Yet we should note that the Scottish Government has not rested content with merely following EU regulations. Holyrood passed an Animal Health and Welfare Act in 2006 dealing with a wide range of issues from the conditions of slaughter to the prevention of cruelty. In fact all four nations of the UK have their own laws on how animals should be exploited for agriculture, reflecting local customs of the countryside.

This is why agricultural policy is and remains so suitable for devolution, directly contrary to what Lidington has been saying. He has only feeble excuses for the power grab. What he means is that Westminster knows best when it comes to setting up a UK common market in farming produce.

We have to wonder, too, whether this principle will be followed not only in bringing the old era of EU membership to an end but also in opening up a new era of the international trading accords that Brexit Britain will desperately need. Progress on them has so far been meagre. Nothing formal can legally be concluded before the last goodbyes in Brussels on March 29, 2019, but in any case the preliminaries have hardly been encouraging. When May went to take soundings in Delhi, she was told India would accept more British exports if the UK would accept more Indian migrants. That set a limit to the uses of the conversation.

To the UK Government it must now appear vital that no novel obstacles should be strewn across its chosen road to Brexit. And Scottish (or indeed Welsh or Irish) agriculture has the potential to make the ride at least scary or possibly to turn it into a car crash.

Over the seven years Canada needed to negotiate its own free trade agreement with the EU (the one David Davis wants to make a model for the UK), the Canadian provinces proved to be a bit of a handful. Under the country’s repatriated constitution, it is untested whether provincial laws can override international agreements. Especially the sturdy fisherfolk of Newfoundland threatened to defy any new rules that did not suit them. The Canadians are fond enough of each other for it all to have been smoothed over in the end, but that may no longer be true of the nations of the UK. Answer for the Tory Government at Westminster: enforce agricultural uniformity from on high so as to avert any similar threat.

And then looking beyond Brexit, the US is another country from which it will be indispensable for the UK to get an accord on free, or at least freer, trade. Remember that Theresa May was the first foreign leader to go and pay her respects at the White House after Donald Trump moved in there. He has just blotted his copy book by slapping huge tariffs on foreign steel and aluminium, so threatening to unleash a global trade war. But perhaps this tantrum, like some others, will pass.

Still, “trade wars are good, and easy to win” is what Trump says on Twitter. This gives the post-Brexit UK a great deal to fear. If we want a deal with the president, the prospects must be dim for preserving the world’s highest standards of agricultural regulation which, initially at least, we will have taken with us out of the EU. To toady visibly to Trump, they can then be ditched. Non-tariff trading barriers are always the easiest to get rid of – and easiest of all when, as between the US and the UK, there will be at the top a dominant, uniform regime with no states’ rights or devolved administrations to worry about. Scotland will not be allowed to copy Newfoundland.

It seems like the right moment, then, for every Scottish household to look out its recipes for chlorine-washed chicken. The wealthier ones should start saving for the day when American medical insurance schemes become available inside the National Health Service, as one way to avoid all those waiting times during flu epidemics.

Perhaps these new freedoms from the Sweet Land of Liberty will make up just a little for the new uniformity that the UK Government will be able to force on us all, in Scotland, Wales, Northern Ireland as well as in England, once we are liberated from those terrible European rules and regulations.

• [Dataset content]
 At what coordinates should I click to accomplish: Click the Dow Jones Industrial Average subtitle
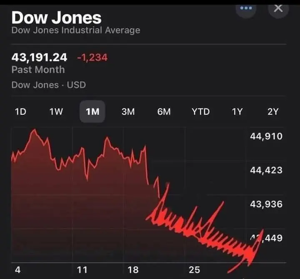(x=76, y=30)
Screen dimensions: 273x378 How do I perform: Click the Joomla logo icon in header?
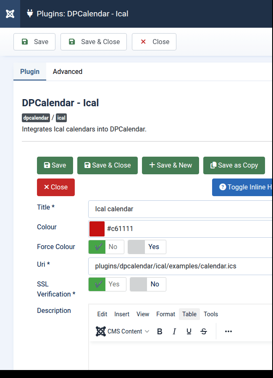tap(10, 14)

• [Brief 1]
According to the Brexit commentary, what did India tell May it would do if the UK accepted more Indian migrants?
• [Brief 2]
Say whether each statement agrees with the Brexit commentary, answering yes or no and quoting the deciding words: (a) Holyrood passed an Animal Health and Welfare Act in 2006. (b) Canada took five years to negotiate its free trade agreement with the EU. (c) Theresa May was the first foreign leader to visit the White House after Donald Trump moved in.

• [Written solution 1]
India would accept more British exports.

• [Written solution 2]
(a) Yes: "Holyrood passed an Animal Health and Welfare Act in 2006"
(b) No: "Over the seven years Canada needed to negotiate its own free trade agreement with the EU"
(c) Yes: "Theresa May was the first foreign leader to go and pay her respects at the White House after Donald Trump moved in there"